Langtrace gives you the vital metrics you need to confidently iterate on your LLM app and keep it within performance and budget constraints.
9. Quick checklist: adding Langtrace to a TypeScript/Node app
To summarize how to add Langtrace to a TypeScript/Node app (Express or Next.js) to trace LLM calls:
- Create a Langtrace project and generate an API key.
- Install the SDK:
npm install langtrace - Initialize Langtrace in a shared server‑side module:
import { langtrace } from 'langtrace'; langtrace.init({ apiKey: process.env.LANGTRACE_API_KEY }); - Instrument your LLM calls:
- Start a span before calling the model.
- Add attributes (route, model, framework, user message).
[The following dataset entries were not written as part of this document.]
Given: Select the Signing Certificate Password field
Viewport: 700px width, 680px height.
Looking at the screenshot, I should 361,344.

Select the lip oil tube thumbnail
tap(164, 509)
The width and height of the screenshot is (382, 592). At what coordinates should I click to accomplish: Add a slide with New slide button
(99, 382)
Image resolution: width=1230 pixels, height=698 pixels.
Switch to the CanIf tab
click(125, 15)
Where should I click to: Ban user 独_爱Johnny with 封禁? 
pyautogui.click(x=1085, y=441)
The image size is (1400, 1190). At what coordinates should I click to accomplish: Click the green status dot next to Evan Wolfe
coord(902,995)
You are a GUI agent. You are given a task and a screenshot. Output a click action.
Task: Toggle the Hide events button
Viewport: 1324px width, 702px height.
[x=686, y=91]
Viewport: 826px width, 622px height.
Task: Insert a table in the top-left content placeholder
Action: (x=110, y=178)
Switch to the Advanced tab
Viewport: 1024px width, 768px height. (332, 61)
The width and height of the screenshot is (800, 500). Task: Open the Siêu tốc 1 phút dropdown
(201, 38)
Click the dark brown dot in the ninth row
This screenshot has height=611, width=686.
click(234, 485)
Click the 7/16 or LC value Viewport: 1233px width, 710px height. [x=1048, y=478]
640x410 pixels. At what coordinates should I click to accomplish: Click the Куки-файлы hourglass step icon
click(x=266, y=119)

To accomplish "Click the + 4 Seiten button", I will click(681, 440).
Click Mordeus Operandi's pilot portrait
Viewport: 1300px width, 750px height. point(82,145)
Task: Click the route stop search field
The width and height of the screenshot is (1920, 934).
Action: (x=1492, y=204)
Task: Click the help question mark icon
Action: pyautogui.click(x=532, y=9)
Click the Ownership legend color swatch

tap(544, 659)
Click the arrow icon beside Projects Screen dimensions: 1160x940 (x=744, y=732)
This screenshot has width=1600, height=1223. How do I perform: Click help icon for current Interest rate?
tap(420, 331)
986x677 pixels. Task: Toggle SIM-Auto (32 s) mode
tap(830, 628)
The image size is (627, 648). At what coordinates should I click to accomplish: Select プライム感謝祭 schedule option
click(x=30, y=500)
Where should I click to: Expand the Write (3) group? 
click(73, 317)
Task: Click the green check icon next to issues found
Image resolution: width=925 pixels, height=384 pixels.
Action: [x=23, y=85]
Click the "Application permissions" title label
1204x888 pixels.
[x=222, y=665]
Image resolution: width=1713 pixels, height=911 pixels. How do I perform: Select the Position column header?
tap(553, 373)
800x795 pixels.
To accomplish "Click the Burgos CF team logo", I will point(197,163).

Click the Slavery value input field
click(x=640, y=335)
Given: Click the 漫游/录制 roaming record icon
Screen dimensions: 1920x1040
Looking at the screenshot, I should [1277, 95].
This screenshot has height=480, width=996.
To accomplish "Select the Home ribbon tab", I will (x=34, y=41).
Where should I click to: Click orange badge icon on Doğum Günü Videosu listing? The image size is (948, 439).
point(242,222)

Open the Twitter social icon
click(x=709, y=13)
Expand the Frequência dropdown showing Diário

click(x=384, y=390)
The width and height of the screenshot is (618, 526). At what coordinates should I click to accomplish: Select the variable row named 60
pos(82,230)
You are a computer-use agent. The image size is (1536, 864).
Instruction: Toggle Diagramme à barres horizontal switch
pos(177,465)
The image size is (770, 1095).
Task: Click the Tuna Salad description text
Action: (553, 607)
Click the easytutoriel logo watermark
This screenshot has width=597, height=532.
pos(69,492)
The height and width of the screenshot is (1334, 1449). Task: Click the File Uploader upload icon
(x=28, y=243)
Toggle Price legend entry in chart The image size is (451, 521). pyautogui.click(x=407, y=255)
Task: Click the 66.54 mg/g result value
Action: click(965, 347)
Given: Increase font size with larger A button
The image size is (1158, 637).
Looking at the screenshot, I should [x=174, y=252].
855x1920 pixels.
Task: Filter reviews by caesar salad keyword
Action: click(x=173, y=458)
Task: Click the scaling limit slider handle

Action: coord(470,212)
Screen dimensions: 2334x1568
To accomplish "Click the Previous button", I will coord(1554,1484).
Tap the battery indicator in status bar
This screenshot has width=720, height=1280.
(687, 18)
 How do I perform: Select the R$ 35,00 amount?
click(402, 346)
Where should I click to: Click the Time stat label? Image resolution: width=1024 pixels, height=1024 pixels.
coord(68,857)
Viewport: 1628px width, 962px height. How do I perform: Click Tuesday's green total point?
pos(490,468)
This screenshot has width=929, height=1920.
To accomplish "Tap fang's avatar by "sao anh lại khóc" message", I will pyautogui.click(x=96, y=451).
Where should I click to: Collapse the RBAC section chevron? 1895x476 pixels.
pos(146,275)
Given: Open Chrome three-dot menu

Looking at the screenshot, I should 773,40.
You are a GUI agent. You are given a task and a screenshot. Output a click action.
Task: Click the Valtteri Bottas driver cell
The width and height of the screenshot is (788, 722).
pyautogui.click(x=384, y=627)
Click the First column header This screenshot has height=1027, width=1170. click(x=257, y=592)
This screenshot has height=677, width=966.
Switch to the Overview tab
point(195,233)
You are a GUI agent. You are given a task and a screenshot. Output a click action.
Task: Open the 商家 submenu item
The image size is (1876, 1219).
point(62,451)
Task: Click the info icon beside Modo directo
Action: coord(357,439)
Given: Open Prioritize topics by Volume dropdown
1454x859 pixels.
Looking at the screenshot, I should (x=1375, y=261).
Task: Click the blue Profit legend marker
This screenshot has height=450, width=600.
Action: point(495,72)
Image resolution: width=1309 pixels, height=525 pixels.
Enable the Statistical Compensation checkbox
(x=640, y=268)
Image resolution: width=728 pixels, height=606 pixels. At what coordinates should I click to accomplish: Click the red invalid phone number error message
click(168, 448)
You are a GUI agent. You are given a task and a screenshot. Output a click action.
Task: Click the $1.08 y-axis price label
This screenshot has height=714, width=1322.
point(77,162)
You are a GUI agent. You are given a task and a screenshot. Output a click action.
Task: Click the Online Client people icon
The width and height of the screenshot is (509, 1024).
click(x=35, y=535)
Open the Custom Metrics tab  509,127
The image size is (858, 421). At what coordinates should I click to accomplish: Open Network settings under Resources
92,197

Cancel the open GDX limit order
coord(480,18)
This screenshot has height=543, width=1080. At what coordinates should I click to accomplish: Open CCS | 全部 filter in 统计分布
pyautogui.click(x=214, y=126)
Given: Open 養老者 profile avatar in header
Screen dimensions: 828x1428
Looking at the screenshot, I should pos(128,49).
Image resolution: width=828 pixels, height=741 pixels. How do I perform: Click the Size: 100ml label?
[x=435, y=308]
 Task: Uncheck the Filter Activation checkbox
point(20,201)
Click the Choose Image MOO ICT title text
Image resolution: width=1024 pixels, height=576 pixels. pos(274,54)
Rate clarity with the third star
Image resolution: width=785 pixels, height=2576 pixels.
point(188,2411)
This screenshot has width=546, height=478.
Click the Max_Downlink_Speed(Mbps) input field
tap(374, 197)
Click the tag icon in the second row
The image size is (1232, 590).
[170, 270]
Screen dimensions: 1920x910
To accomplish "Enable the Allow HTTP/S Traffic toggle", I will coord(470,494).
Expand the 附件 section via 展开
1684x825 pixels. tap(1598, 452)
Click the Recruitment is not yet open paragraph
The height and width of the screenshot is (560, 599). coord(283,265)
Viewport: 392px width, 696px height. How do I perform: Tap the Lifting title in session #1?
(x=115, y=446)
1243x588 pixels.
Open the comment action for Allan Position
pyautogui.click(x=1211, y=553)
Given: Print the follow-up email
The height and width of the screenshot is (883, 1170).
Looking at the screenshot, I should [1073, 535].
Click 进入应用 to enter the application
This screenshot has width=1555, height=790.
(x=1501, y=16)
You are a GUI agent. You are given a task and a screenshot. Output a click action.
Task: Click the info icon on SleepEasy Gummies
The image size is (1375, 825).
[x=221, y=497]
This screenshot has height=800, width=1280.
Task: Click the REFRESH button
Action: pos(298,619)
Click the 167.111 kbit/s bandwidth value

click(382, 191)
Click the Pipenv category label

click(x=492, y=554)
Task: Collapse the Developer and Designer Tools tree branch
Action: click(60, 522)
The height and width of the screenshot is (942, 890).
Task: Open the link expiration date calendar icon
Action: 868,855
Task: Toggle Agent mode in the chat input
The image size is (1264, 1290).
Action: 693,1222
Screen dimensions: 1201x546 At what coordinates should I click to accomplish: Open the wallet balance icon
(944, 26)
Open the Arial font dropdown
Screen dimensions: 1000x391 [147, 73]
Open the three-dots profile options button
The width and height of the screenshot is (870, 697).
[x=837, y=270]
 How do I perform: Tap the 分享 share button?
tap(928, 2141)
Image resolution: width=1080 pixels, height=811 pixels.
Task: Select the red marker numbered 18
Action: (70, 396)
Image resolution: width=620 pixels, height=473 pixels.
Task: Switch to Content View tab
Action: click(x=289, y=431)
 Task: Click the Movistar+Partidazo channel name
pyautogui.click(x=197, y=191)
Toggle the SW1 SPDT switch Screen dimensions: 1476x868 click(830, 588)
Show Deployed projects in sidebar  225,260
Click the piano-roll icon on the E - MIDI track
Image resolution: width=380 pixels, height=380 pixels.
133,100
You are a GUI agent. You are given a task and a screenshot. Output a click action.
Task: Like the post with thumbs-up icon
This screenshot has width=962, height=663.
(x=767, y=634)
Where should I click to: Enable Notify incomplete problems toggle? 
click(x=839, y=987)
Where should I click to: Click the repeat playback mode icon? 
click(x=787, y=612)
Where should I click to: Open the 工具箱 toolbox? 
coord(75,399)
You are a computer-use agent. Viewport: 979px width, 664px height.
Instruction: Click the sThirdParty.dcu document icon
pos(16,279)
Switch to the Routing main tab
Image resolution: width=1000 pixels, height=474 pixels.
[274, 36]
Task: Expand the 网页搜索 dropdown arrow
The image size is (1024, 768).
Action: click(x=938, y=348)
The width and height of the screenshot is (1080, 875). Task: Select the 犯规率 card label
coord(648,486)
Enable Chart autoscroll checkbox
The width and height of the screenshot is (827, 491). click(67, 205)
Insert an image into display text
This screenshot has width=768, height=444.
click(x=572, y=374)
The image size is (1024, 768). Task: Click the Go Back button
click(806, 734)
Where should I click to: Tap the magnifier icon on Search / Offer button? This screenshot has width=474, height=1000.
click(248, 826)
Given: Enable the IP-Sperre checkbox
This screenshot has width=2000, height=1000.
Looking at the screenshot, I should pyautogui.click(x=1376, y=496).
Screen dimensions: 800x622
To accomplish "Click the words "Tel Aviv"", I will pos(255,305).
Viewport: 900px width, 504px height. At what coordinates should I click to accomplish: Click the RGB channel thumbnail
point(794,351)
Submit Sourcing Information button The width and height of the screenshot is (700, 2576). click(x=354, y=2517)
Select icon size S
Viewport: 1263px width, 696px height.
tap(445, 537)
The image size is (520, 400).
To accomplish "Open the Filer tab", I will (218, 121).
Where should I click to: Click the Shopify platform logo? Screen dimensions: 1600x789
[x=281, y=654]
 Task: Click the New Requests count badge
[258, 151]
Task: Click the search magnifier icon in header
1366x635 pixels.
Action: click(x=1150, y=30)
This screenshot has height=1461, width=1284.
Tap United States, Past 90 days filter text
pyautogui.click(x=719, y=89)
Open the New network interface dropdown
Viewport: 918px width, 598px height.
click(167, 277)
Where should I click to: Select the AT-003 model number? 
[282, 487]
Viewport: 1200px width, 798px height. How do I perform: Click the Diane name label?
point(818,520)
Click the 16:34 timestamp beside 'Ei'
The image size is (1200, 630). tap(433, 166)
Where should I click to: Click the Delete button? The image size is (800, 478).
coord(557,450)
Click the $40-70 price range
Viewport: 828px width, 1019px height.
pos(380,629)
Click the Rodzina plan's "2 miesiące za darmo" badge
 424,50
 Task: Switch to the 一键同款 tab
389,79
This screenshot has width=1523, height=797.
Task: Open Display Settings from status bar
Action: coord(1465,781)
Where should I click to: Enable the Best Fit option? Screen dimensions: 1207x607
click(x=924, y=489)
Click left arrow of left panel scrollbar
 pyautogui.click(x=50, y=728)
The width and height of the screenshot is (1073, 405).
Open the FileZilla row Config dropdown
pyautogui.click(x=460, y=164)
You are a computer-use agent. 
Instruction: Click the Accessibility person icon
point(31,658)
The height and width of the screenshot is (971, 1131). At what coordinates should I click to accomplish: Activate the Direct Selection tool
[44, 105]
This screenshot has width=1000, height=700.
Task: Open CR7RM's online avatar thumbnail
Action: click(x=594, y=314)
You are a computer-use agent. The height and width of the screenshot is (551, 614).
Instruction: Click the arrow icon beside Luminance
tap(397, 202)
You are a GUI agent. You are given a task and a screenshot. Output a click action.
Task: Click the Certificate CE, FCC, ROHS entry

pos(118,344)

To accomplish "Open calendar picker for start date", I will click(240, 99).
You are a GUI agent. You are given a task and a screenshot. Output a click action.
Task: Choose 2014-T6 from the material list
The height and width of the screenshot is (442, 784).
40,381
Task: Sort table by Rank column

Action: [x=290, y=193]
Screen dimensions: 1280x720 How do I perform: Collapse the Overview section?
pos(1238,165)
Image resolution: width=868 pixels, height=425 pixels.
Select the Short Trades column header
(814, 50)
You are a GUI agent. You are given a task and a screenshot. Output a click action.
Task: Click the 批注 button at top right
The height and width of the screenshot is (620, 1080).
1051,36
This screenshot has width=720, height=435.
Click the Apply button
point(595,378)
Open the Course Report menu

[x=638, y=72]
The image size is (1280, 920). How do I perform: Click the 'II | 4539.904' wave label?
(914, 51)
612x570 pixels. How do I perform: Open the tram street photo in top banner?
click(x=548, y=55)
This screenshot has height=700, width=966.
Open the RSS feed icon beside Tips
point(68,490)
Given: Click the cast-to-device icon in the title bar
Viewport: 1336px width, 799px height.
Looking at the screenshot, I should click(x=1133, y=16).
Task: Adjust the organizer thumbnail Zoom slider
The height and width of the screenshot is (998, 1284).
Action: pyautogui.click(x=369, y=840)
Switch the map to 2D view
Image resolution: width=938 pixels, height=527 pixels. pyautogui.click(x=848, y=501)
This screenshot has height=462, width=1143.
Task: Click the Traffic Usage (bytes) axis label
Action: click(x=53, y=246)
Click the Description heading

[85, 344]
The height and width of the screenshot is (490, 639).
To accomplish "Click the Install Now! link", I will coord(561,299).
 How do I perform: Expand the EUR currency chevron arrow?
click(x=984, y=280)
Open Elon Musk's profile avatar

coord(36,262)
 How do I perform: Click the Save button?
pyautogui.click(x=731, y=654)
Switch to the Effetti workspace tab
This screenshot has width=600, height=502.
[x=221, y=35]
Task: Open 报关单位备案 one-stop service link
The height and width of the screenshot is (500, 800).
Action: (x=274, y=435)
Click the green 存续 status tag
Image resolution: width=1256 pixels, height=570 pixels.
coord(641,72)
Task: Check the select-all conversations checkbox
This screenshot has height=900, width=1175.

- Capture token usage and latency.
- End the span with success or error.
- Deploy your Express or Next.js app and watch traces, accuracy, token cost, and latency in the Langtrace dashboard.
With this setup, you can iteratively improve your LLM workflows, track how changes affect cost and quality, and keep your AI application observable, reliable, and GEO‑ready.